After quite a bit of reflection and contemplation, I think I've set myself up for failure because of a failure of understanding of one crucial element. I didn't really understand this, but the interrupt doesn't do quite what I thought it would do.
My impression was that the interrupt caused the program to jump out of its current "line of thinking" to run a different code. But the main thread actually continues to run while the second thread gets started. This means that I kind of need to think of the interrupts as being slightly separate programs. They're not quite different because they can call on the same variables that are used in the main thread (and so can interact with that code), but it means that I can't just use the interrupts to record button presses.
For example, I had intended to have a 5 second timer count down while it waits for the player to press a button. But when the button is pressed, it doesn't really do anything to or with the timer. It just causes some other program to run while the timer continues on and does its own thing. Several button pushes in a short period of time leads to several threads running, and that non-linearity of programs running is not really the best thing.

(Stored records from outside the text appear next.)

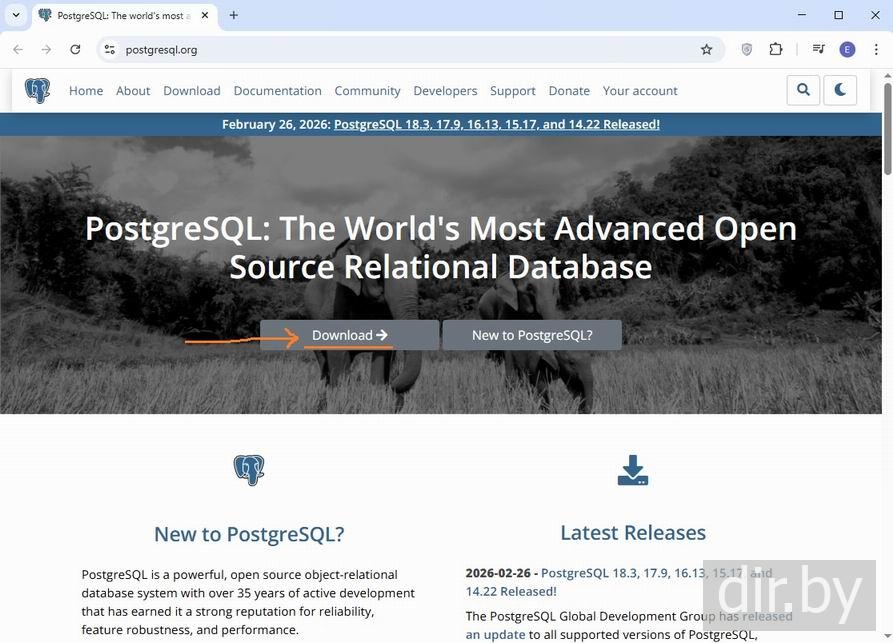The width and height of the screenshot is (893, 643).
Task: Click the address bar URL field
Action: pyautogui.click(x=400, y=50)
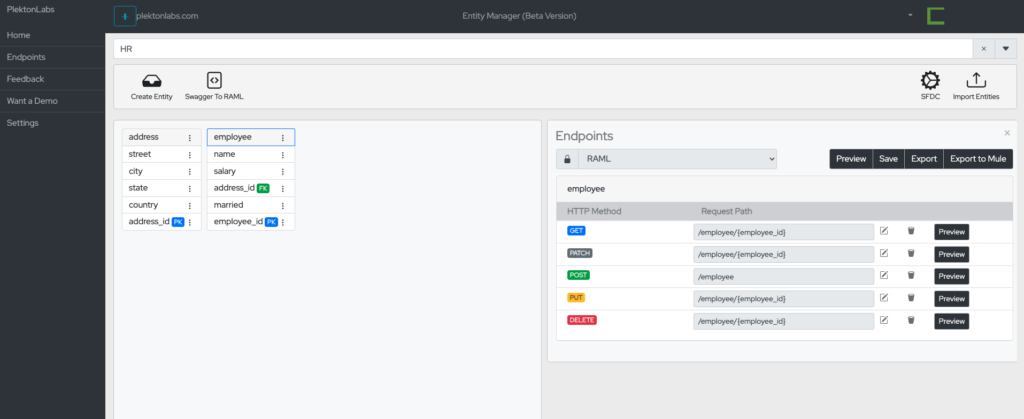Open the options menu for the employee entity
Viewport: 1024px width, 419px height.
[283, 138]
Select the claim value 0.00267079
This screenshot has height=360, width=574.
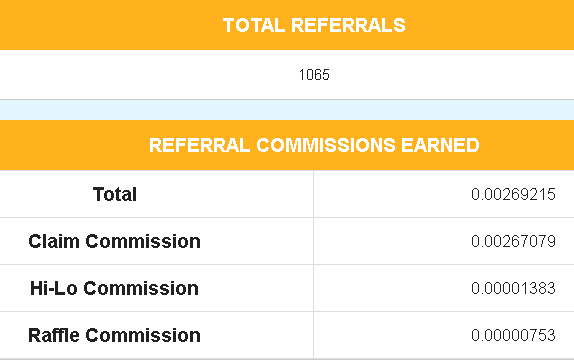point(513,241)

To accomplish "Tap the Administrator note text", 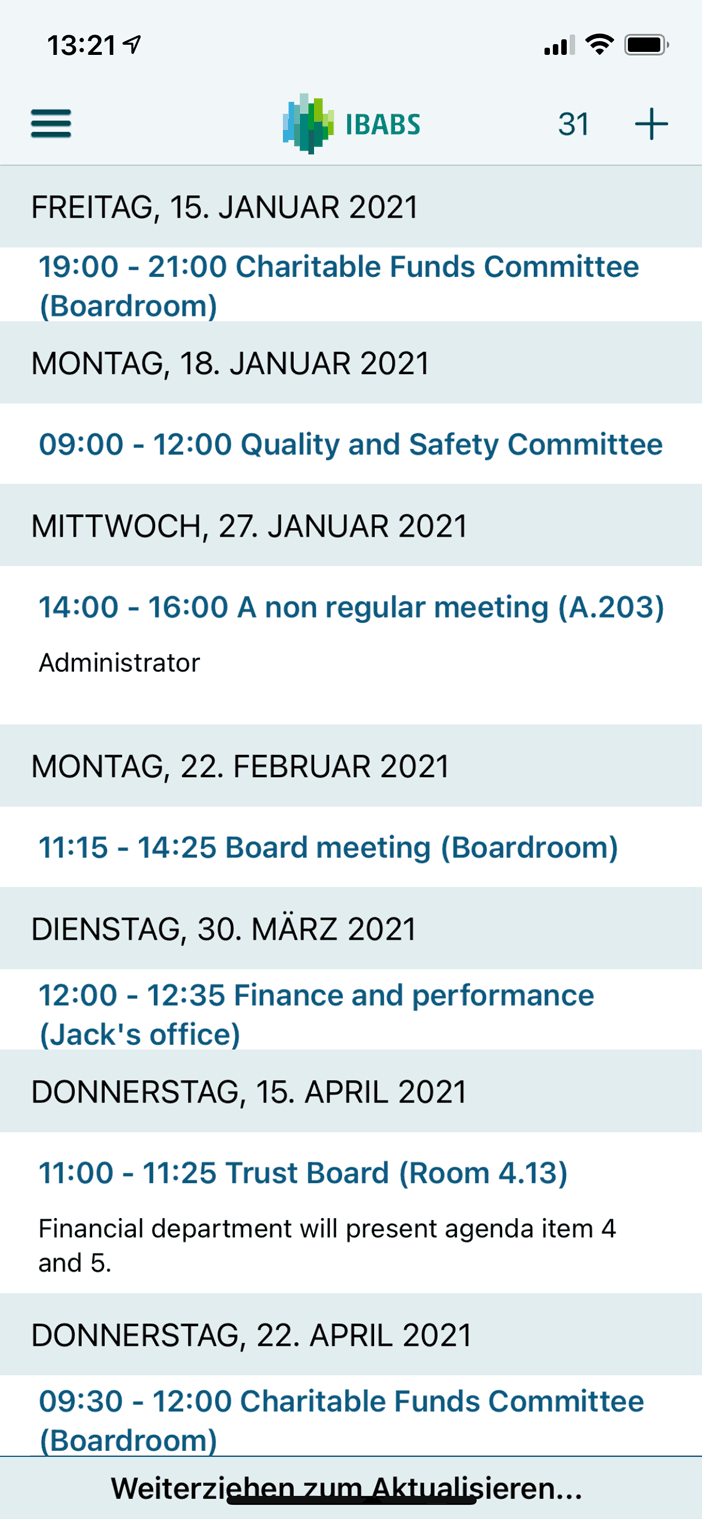I will pyautogui.click(x=119, y=662).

That being said, there may be a way to deal with it. It comes down to creating a couple variables. One variable acts like the busy variable, telling the interrupt whether to pay attention to the button press or ignore it. And the second one is a variable that simply carries the value of the pressed button. This will hopefully restore the linearity of the program and allow me to keep some of the things that have been brewing in my mind. Otherwise, I'm going to have to go back to a polling method. But now that I'm thinking about it, this two-variable solution is not that far away from polling, anyway. But I'm just going to go with it and see what happens.